Cell therapies for autoimmune diseases using tolerogenic dendritic cells (tolDC) have been promisingly explored. A major stumbling block has been generating stable tolDC, with low risk of converting to mature immunogenic DC (mDC), exacerbating disease. mDC induction involves a metabolic shift to lactate production from oxidative phosphorylation (OXPHOS) and β-oxidation, the homeostatic energy source for resting DC. Inhibition of glycolysis through the administration of 2-deoxy glucose (2-DG) has been shown to prevent autoimmune disease experimentally but is not clinically feasible. We show here that treatment of mouse bone marrow-derived tolDC ex vivo with low-dose 2-DG (2.5 mM) (2-DGtolDC) induces a stable tolerogenic phenotype demonstrated by their failure to engage lactate production when challenged with mycobacterial antigen (Mtb). ~ 15% of 2-DGtolDC express low levels of MHC class II and 30% express CD86, while they are negative for CD40. 2-DGtolDC also express increased immune checkpoint molecules PDL-1 and SIRP-1α. Antigen-specific T cell proliferation is reduced in response to 2-DGtolDC in vitro. Mtb-stimulated 2-DGtolDC do not engage aerobic glycolysis but respond to challenge via increased OXPHOS. They also have decreased levels of p65 phosphorylation, with increased phosphorylation of the non-canonical p100 pathway. A stable tolDC phenotype is associated with sustained SIRP-1α phosphorylation and p85-AKT and PI3K signalling inhibition. Further, 2-DGtolDC preferentially secrete IL-10 rather than IL-12 upon Mtb-stimulation. Importantly, a single subcutaneous administration of 2-DGtolDC prevented experimental autoimmune uveoretinitis (EAU) in vivo. Inhibiting glycolysis of autologous tolDC prior to transfer may be a useful approach to providing stable tolDC therapy for autoimmune/immune-mediated diseases.

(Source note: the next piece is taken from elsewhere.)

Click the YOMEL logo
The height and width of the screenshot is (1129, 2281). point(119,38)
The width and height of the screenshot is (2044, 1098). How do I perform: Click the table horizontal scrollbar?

使用耐受性树突状细胞（tolDC）的自身免疫性疾病的细胞疗法已经得到了有前途的探索。一个主要的绊脚石一直在产生稳定的tolDC，转化为成熟的免疫原性DC（mDC）的风险较低，从而加剧了疾病。mDC诱导涉及从氧化磷酸化（OXPHOS）和β-氧化（用于静息DC的稳态能量源）向乳酸生成的代谢转变。已经显示通过施用2-脱氧葡萄糖（2-DG）来抑制糖酵解可以预防自身免疫性疾病，但是在临床上并不可行。我们在这里显示了低剂量的2-DG（2.5 mM）（2-DGtolDC）的小鼠骨髓来源的tolDC的离体治疗诱导了稳定的耐受性表型，表现为当它们受到分枝杆菌抗原（Mtb）攻击时无法参与乳酸产生）。约15％的2-DGtolDC表达低水平的II类MHC，而30％则表达CD86，而CD40阴性。2-DGtolDC还表达增加的免疫检查点分子PDL-1和SIRP-1α。在体外对2-DGtolDC的反应降低了抗原特异性T细胞的增殖。Mtb刺激的2-DGtolDC不参与有氧糖酵解，但通过增加OXPHOS来应对挑战。它们还具有降低的p65磷酸化水平，以及非规范性p100途径的磷酸化增加。稳定的tolDC表型与持续的SIRP-1α磷酸化以及p85-AKT和PI3K信号传导抑制有关。此外，2-DGtolDC在Mtb刺激时优先分泌IL-10而不是IL-12。重要的是，一次皮下注射2-DGtolDC可以在体内预防实验性自身免疫性葡萄膜视网膜炎（EAU）。